E’ quello che scrive il lupo filosofo nell’ultimo libro di Paola Mastrocola “E se covano i lupi”. Un’immagine che rimanda all’infanzia, a bambini con il naso schiacciato contro le vetrine appannate dei negozi, lo sguardo rapito da giochi desiderati e irraggiungibili. Un’infanzia che non esiste più. E che forse tornerà ad esistere se la crisi economica che ci attanaglia avrà effetti più dirompenti di quanto ci attendiamo e arriverà a cambiare modelli e stili di vita ormai ritenuti consolidati.
“…. nessuno in questo mondo sapeva più cos’era l’attesa – scrive Mastrocola – Tutto era immediatamente a portata di mano, bastava premere un tasto, accendere un computer, mandare un sms, prendere un aereo, cliccare su un sito. Se un giovane doveva fare una ricerca per la scuola non occorreva che studiasse sui libri, bastava che andasse su Internet e scaricasse i dati. Se desiderava una maglietta nuova, non doveva aspettare che fosse Natale o che se la meritasse dopo mesi di buona condotta, se la trovava il mattino dopo nel cassetto perché la mamma era corsa a comprargliela. I genitori non sopportavano più che i figli vivessero nel desiderio di qualcosa, volevano vederli felici e sorridenti subito. Così si dimenticarono di insegnar loro l’attesa”.

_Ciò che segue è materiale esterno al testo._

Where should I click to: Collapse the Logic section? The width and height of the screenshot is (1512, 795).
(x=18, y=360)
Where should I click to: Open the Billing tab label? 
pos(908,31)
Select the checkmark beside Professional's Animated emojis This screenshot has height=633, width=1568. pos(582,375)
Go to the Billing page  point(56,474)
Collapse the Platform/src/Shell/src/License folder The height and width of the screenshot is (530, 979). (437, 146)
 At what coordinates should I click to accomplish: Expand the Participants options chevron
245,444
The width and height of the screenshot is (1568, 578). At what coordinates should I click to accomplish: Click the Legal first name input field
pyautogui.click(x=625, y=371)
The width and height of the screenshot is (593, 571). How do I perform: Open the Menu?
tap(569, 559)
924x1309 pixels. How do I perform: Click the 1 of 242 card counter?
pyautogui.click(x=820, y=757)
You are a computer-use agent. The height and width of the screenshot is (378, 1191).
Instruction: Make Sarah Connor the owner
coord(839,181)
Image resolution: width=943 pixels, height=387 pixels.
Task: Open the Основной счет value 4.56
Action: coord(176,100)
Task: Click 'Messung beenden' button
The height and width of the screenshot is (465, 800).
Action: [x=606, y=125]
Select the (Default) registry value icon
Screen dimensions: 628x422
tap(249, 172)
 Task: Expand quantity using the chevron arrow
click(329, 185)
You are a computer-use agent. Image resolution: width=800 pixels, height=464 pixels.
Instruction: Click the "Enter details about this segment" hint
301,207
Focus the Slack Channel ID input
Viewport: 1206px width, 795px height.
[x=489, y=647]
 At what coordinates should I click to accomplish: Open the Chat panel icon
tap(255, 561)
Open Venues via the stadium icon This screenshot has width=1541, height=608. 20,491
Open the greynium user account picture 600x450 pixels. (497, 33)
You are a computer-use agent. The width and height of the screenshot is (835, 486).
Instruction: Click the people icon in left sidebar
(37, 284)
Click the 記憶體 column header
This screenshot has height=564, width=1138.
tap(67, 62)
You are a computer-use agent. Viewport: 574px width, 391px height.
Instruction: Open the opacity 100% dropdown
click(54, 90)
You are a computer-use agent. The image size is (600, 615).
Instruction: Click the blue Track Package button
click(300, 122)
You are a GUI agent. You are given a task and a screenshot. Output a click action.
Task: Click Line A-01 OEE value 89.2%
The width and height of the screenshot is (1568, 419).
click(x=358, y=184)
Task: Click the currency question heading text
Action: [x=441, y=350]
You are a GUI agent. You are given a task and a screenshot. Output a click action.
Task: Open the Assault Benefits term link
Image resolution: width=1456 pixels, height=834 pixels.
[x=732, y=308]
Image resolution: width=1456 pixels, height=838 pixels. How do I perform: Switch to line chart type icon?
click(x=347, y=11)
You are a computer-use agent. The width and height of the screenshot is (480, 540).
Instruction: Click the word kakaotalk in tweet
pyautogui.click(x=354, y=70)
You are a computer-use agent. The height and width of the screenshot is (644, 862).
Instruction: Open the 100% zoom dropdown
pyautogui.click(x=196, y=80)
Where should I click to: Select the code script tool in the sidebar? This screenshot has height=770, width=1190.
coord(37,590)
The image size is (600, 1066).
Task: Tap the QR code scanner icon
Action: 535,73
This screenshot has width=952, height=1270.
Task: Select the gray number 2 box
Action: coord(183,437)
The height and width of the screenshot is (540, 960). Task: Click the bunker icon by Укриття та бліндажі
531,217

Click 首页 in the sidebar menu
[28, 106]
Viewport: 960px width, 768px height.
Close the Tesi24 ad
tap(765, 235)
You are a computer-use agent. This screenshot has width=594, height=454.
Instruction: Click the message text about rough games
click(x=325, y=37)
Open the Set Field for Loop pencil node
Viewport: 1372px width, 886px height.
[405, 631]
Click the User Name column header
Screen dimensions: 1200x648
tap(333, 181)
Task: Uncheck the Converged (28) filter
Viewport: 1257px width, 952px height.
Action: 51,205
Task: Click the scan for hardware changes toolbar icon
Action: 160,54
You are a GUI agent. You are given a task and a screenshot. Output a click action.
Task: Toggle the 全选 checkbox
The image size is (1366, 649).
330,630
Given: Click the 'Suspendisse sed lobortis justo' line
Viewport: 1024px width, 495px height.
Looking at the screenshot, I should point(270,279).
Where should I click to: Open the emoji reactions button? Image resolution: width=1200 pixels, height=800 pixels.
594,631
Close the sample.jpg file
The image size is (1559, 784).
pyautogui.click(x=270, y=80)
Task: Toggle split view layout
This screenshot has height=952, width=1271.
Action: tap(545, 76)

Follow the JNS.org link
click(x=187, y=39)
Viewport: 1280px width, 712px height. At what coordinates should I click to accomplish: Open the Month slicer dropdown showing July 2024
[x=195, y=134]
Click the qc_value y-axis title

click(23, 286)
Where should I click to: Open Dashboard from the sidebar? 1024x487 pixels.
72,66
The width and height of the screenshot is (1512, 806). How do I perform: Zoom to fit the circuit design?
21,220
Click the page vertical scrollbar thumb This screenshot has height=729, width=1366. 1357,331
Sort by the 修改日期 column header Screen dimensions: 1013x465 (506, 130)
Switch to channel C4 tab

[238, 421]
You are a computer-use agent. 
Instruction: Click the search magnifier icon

Sarà anche per questo che nelle nostre società opulente si fanno così pochi figli? Nove mesi di attesa per chi è abituato ad aver tutto e subito possono sembrare un’eternità. E poi i bambini hanno ritmi più lenti di quelli degli adulti: sarà per questo che oggi incontriamo spesso bambini “schizzati”? Ma sarà poi vero che anche per noi adulti è naturale avere ritmi così veloci?